The breeze changed intensity while Summer remained preoccupied with her flowers. Nature was not still anymore. The gale shook the trees lined on the far side of the cottage with such vivacity; it seemed they would be ravaged soon enough. The current in the stream increased noticeably and the radiant flowers in the garden swayed dangerously. The orange blob in the sky shrouded itself behind stratus clouds. The sky was momentarily alight and almost white. Thunder rolled slightly, it seemed, infinity later. The windows of the cottage banged to and fro on its hinges like the wings of a bird new to flying.

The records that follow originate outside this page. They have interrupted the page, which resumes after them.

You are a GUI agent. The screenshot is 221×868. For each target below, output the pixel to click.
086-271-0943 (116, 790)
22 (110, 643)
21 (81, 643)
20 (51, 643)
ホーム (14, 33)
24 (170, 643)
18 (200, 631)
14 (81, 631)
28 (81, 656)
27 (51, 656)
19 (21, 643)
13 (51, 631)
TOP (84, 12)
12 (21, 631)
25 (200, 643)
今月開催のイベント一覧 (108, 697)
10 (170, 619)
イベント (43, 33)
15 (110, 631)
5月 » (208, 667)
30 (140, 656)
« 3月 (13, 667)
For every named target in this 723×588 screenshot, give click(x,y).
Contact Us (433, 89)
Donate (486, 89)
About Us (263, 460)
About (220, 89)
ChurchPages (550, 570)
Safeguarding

If seen keenly, the cottage was in danger of being uprooted altogether.

The wind whipped Summer’s hair wildly and slapped her harshly on the face. She opened her eyes widely and took in her surroundings all at once. She forgot all about her wreaths immediately and jumped violently. She pranced about happily, not at all bothered about the needle on the ground. She ran the length of the stream gathering pace with every step, a fairy in her white dress and flowing black hair. She danced a little jig, the dark weather peculiarly making her delighted.


The voice startled Summer out of her trance. It was the familiar effeminate tone that compelled Summer to look at the black door. But nobody stood at the open doorway. She had to obey that voice, had to answer to it. She knew even if she bellowed her answer the chances of being heard were slim, what with the wind blowing in the opposite direction. She had to leave her personal haven and join the sanctuary of familiarity inside the cottage.

She looked overhead. It wouldn’t rain today, she decided. The clouds were just having fun. She was sad she would not play any part in that amusement. She made for the door, head lowered in a morose manner. Now, as she trudged her way back to the cottage she looked ghostlike, pale and white.

The wind would not let Summer leave. It rocked her slight figure so much, she stumbled a couple of times. With every stride, the wind moaned in her ear, lamenting its loss. Thunder rolled again, a booming bark this time, showing its disapproval. The flowers sent their delicious fragrance towards her, hoping to lure her back. The water from the stream lapped her feet in a grasping gesture, but only managed to touch her skin. There seemed no way to hold her back, to keep her, to make her stay forever…

As Summer reluctantly entered the door, it began to rain. Heavily.